Keywords: vitamin D (VD), vitamin D-related genes (VDRG), viral infection, pathogenesis, treatment outcome
1. Vitamin D and Vitamin D-Related Genes
Vitamin D (VD) is an essential micronutrient required for the intestinal absorption of minerals such as calcium, magnesium, and phosphate and the maintenance of bone strength. This fat-soluble secosteroid hormone is a key regulator necessary for overall mineral homeostasis and bone remodeling [1]. The classical calcium-related skeletal functions of VD are well established from a historical perspective due to the clear causal association of VD deficiency with the development of rickets, a form of osteomalacia in young children [2]. Due to the critical role of VD in the prevention of bone-related diseases, VD supplementation has been recommended for populations who are at high risk for the development of VD deficiency. The beneficial effects of VD supplementation on other medical conditions such as cancer, cardiovascular, and infectious diseases have been well documented. However, despite these encouraging results, numerous studies have also reported unclear and sometimes conflicting data on the effects of VD supplementation on the progression or prevention of certain diseases [3,4,5,6]. In particular, with regard to its non-skeletal effects on general mortality, cancer, and infectious diseases, the nutritional and therapeutic benefits of VD supplementation have been controversial and inconclusive [4,7,8].
VD3 (cholecalciferol) is generated via endogenous UVB-dependent photochemical synthesis from pro-VD3 in the skin or through the dietary intake [9,10] (Figure 1). It is then converted into 25-hydroxy VD3 (25(OH)D3) (calcifediol) by a hepatic VD3 25-hydroxylase (CYP2R1) [10]. 25(OH)D3 levels are frequently measured in serum to determine VD status since it is the major circulating form of VD. The second round of 25(OH)D3 hydroxylation is further facilitated by a renal 25-hydroxy VD3-1α-hydroxylase (CYP27B1) and results in the production of 1,25-dihydroxy VD3 (1,25(OH)2D3) (calcitriol), which is an active form of VD [11]. 1,25(OH)2D3 is then transported to local tissues with the help of an α-globulin carrier protein called VD-binding protein (VDBP). After its intracellular uptake, 1,25(OH)2D3 binds to its cognate VD receptor (VDR) in the cytoplasm [12]. This 1,25(OH)2D3-bound VDR creates a complex with a retinoic acid receptor (RXR) and p62 in the nucleus. Subsequent association of this trimeric 1,25(OH)2D3-bound VDR/RXR/p62 complex with VD-responsive elements (VDRE) in the promoter regions of target genes drives the transcriptional activation of a set of VD-responsive genes. For the neutralization of VD, 1,25(OH)2D3 is further converted into an inactive metabolite (1,24,25(OH)3D3) by another hydroxylase enzyme, CYP24A1. In this paper, all genes involved in VD metabolism, activation, and degradation are collectively designated as VD-related genes (VDRG). As shown in Figure 1, they include 7-dehydrocholesterol reductase (DHCR7), VDBP, CYP2R1, CYP27A1, CYP27B1, CYP24A1, and VDR.

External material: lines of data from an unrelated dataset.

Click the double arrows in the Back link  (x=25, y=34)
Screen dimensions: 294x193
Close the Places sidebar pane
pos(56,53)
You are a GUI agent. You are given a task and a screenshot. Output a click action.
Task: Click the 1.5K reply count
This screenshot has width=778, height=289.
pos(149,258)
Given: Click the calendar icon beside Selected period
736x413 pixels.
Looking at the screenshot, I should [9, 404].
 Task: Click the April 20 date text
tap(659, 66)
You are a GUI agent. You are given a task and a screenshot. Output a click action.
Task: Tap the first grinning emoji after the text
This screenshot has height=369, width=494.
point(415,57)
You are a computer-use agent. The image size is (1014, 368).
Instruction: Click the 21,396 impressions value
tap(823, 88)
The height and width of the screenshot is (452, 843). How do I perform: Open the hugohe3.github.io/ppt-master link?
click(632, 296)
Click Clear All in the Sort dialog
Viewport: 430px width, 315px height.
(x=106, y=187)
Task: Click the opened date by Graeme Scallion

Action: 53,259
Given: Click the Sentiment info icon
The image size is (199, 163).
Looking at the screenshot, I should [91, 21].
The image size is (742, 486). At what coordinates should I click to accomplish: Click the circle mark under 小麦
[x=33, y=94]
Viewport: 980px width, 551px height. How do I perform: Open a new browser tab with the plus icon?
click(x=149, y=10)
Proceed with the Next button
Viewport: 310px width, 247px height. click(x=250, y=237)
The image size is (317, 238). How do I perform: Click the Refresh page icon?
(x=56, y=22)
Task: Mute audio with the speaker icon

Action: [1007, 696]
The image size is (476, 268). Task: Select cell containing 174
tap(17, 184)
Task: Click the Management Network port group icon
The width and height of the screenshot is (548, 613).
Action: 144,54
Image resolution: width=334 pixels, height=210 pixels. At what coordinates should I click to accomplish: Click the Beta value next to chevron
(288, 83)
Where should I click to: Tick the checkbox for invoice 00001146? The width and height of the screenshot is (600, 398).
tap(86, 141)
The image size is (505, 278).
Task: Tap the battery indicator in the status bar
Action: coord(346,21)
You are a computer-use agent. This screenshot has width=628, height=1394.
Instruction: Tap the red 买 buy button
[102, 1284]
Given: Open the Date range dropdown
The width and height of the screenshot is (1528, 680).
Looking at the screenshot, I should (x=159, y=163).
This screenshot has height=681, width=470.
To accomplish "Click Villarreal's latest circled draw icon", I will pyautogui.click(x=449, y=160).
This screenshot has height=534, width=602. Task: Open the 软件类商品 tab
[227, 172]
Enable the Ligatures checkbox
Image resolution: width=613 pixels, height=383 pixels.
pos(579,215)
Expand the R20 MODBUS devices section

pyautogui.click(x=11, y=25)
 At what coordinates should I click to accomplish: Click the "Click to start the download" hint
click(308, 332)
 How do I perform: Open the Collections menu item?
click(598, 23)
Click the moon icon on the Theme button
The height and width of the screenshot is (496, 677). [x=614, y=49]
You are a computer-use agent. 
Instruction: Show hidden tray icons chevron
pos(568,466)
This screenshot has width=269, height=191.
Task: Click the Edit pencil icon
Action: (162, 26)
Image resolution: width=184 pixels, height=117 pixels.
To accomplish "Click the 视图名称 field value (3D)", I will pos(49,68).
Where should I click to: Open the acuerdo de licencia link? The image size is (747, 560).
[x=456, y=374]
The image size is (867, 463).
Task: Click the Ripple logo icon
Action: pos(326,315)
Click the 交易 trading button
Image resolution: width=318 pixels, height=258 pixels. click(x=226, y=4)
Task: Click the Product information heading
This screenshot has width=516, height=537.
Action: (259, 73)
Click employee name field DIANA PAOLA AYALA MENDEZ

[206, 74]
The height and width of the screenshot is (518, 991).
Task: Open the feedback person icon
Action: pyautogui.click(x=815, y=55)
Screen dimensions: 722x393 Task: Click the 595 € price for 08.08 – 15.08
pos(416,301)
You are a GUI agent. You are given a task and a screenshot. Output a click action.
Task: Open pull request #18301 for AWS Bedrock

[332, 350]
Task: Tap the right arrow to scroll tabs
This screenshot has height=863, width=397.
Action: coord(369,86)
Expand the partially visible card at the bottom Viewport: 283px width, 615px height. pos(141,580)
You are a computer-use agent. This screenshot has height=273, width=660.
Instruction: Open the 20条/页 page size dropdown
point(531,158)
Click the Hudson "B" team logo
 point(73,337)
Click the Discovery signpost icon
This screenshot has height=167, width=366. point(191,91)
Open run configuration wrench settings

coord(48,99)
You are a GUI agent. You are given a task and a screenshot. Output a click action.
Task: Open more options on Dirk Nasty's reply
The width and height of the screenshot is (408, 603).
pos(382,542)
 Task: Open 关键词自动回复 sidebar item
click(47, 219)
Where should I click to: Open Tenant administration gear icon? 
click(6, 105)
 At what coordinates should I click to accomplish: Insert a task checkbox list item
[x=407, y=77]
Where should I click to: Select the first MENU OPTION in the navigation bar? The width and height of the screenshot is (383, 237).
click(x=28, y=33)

2. VD Deficiency and the Controversial Roles of VD in the Development of Viral Diseases
Plasma VD levels are closely linked to changing seasons due to the dependence of VD activation on UV radiation [9,10]. Besides, numerous epidemiological studies have confirmed the impacts of geographical location on plasma VD levels due to sun exposure variation among different latitudes. Under normal conditions, the calcium-parathyroid hormone-VD axis is involved in the maintenance of optimal plasma calcium levels. VDBP also plays an important role in the regulation of serum VD levels through its plasma transportation capability [13]. In 2011, an Institute of Medicine committee concluded that a 25(OH)D3 serum level of 20 ng/mL (50 nmol/L) is necessary for overall bone health [14]. Based on this recommendation, VD deficiency is generally defined as a plasma 25(OH)D3 level less than 20 ng/mL (50 nmol/L).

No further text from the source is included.